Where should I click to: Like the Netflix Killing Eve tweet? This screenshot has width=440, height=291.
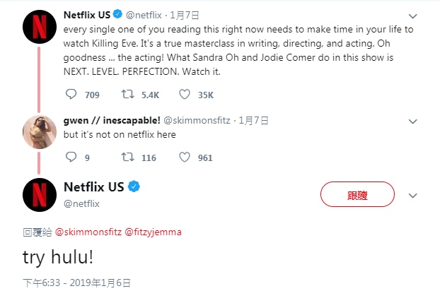click(185, 94)
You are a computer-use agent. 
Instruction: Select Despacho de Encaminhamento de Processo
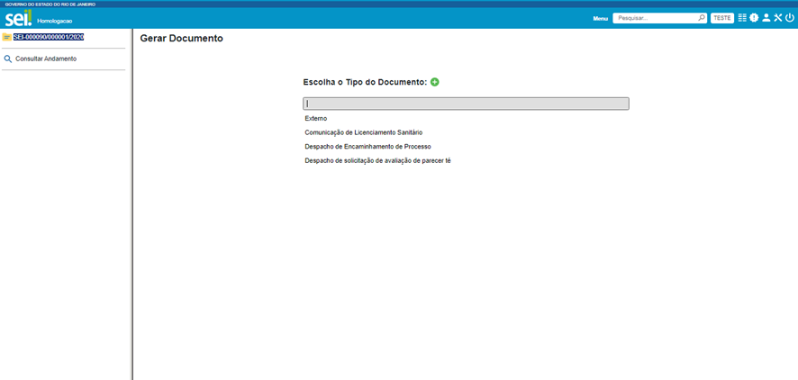point(367,146)
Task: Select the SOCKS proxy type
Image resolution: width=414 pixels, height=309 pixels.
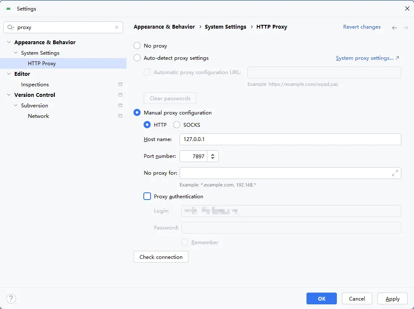Action: 177,125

**WORK TO COMPLETE**. Copy the whole listing exactly, excluding the pictures in it.

**EXPECTED ANSWER**.
Where should I click to: Like the Netflix Killing Eve tweet? This screenshot has width=440, height=291.
click(185, 94)
You are a computer-use agent. 
Instruction: Select Despacho de Encaminhamento de Processo
point(367,146)
Task: Select the SOCKS proxy type
Image resolution: width=414 pixels, height=309 pixels.
Action: 177,125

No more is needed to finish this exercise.